With all metrics, it's important to understand what's actually going into the measure and where it might get tripped up.
A potential solution might be to add a decay factor, so that the older data carries less weight.
The calculation is straightforward once you let some things be the value of identity:
P1 = P0 + Q
K = P0 / (P0 + R)
x1 = x0 + K * (z - x0)
P1 = (1 - K) * P0
x0, P0 - previous score, previous covariance
Q - Roughly related to the age of the last measurement. Goes up with age.
R - Measurement error. Set it close to 0 if you are sure your measurements are always error-free.
z - the most recent measured value.
Let's say you measure number of clicks per 1000 impressions. Now you can estimate the expectation value (x1) for the next 1000. After the second 1000 re-estimate again.
x1 = x0 + alpha * (z - x0)
If "whatever design was most popular at that time" has a billion trials and 90% successes, and "a new superior design" has 100 trials and 97% successes (97 out of 100), than the new design is favored by the algorithm.
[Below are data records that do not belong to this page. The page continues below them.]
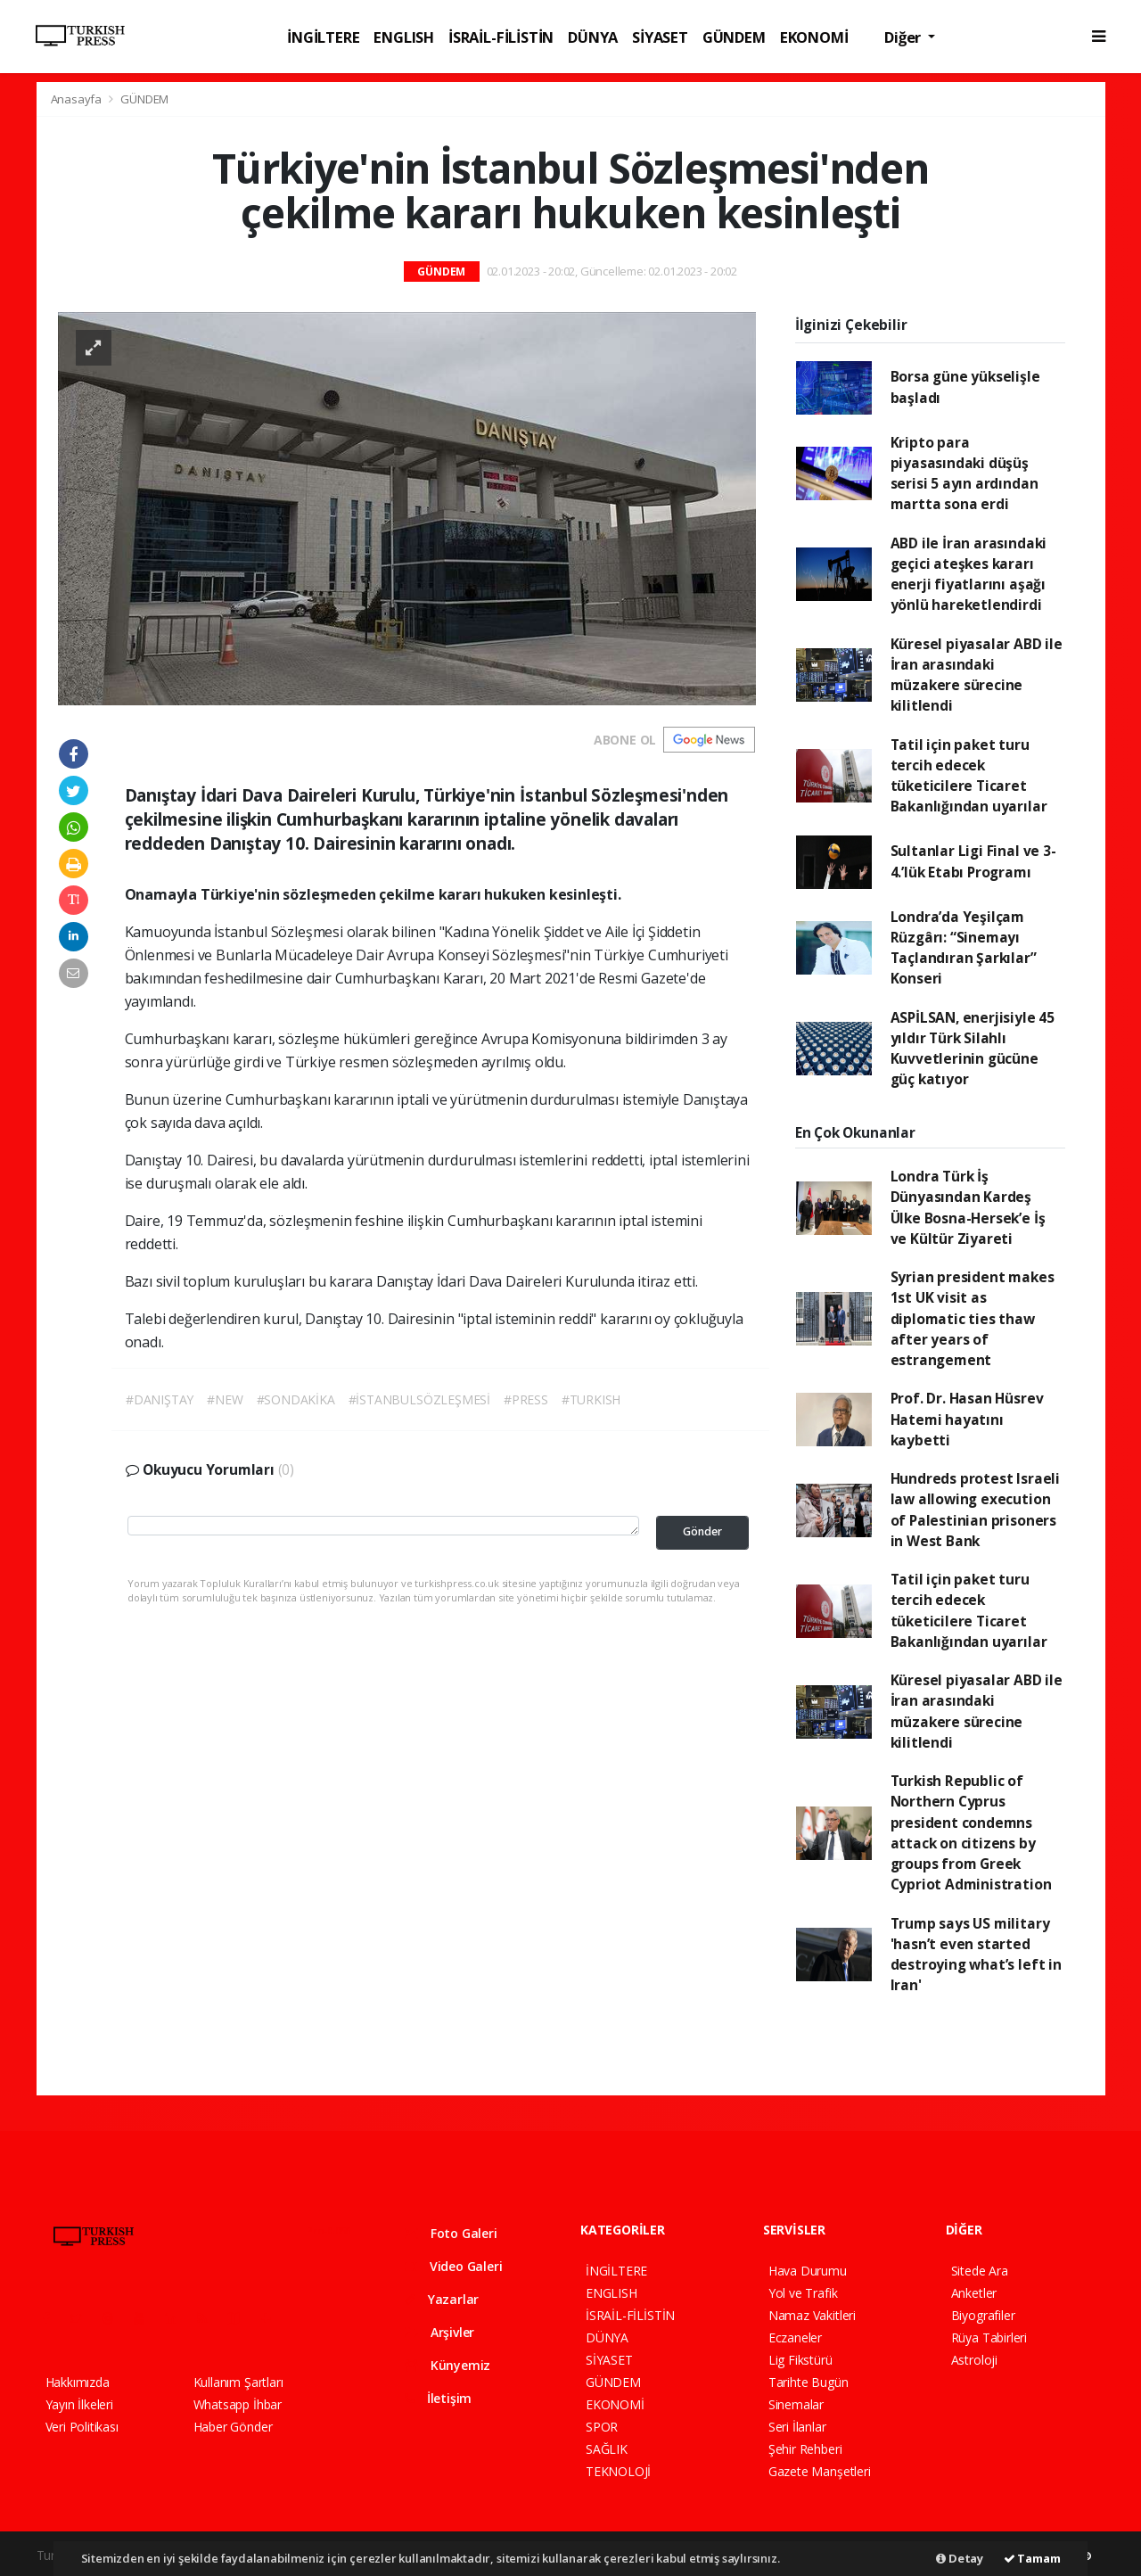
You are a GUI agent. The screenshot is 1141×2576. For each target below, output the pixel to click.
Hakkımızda (77, 2382)
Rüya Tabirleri (989, 2337)
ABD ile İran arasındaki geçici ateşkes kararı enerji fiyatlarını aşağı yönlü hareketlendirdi (969, 574)
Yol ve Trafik (803, 2292)
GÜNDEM (734, 37)
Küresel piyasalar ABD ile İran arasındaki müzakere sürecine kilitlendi (977, 675)
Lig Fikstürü (800, 2359)
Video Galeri (453, 2266)
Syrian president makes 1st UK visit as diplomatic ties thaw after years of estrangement (973, 1318)
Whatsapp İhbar (237, 2404)
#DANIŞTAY (159, 1399)
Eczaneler (795, 2337)
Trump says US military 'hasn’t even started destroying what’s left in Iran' (976, 1954)
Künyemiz (447, 2365)
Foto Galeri (451, 2233)
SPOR (602, 2426)
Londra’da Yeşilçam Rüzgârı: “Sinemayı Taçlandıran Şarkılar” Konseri (964, 948)
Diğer (904, 37)
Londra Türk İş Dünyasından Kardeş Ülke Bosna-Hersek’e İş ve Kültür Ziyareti (968, 1207)
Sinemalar (796, 2404)
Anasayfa (77, 99)
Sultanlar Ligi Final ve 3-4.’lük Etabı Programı (973, 861)
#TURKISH (591, 1399)
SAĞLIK (607, 2448)
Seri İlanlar (797, 2426)
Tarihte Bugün (808, 2382)
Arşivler (439, 2332)
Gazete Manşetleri (819, 2471)
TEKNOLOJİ (618, 2471)
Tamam (1032, 2558)
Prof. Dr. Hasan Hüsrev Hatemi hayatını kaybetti (967, 1419)
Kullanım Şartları (238, 2382)
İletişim (438, 2398)
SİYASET (660, 37)
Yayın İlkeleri (79, 2404)
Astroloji (974, 2359)
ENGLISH (403, 37)
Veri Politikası (82, 2426)
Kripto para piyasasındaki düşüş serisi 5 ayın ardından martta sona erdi (964, 473)
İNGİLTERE (323, 37)
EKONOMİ (814, 37)
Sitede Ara (979, 2270)
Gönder (702, 1531)
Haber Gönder (233, 2426)
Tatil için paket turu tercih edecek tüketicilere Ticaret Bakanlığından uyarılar (969, 776)
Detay (959, 2558)
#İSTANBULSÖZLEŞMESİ (419, 1399)
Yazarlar (442, 2299)
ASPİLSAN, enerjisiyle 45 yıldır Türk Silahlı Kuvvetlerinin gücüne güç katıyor (973, 1049)
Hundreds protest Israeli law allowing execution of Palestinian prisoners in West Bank (975, 1510)
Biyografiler (983, 2315)
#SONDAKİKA (296, 1399)
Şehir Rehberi (805, 2448)
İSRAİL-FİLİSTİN (501, 37)
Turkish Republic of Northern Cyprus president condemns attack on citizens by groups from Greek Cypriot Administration (971, 1832)
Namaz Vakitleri (812, 2315)
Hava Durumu (807, 2270)
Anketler (974, 2292)
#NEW (224, 1399)
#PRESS (526, 1399)
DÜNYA (593, 37)
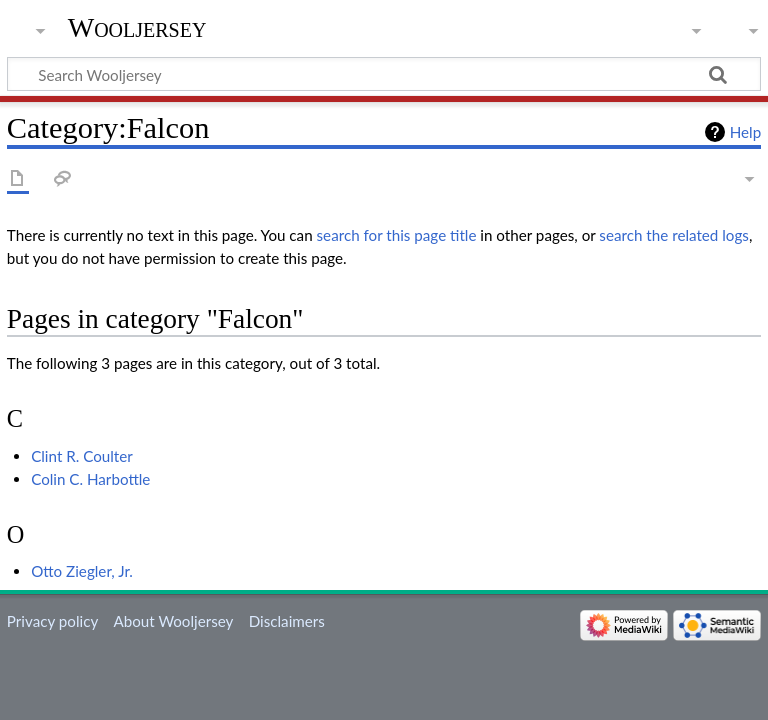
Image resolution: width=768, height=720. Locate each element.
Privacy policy (52, 621)
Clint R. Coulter (82, 456)
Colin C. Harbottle (90, 479)
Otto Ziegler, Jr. (82, 571)
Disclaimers (287, 621)
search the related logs (674, 235)
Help (745, 132)
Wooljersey (137, 27)
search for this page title (397, 235)
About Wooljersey (173, 621)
No need to "catch up" to the absolute number of successes.
Say you have a sports site and test a new soccer oriented layout vs an old baseball heavy one. In the day, the old baseball version wins easily. When NA goes to sleep it would serve up baseball to the Europeans until it loses, then after several hours soccer is the winner. But then it is too late and the Europeans go to sleep and on and on. This is an odd example and assumes equal balance, and the site should really be localized, but you get the point.
You can now evaluate the results conditioned on each group (american / non-american).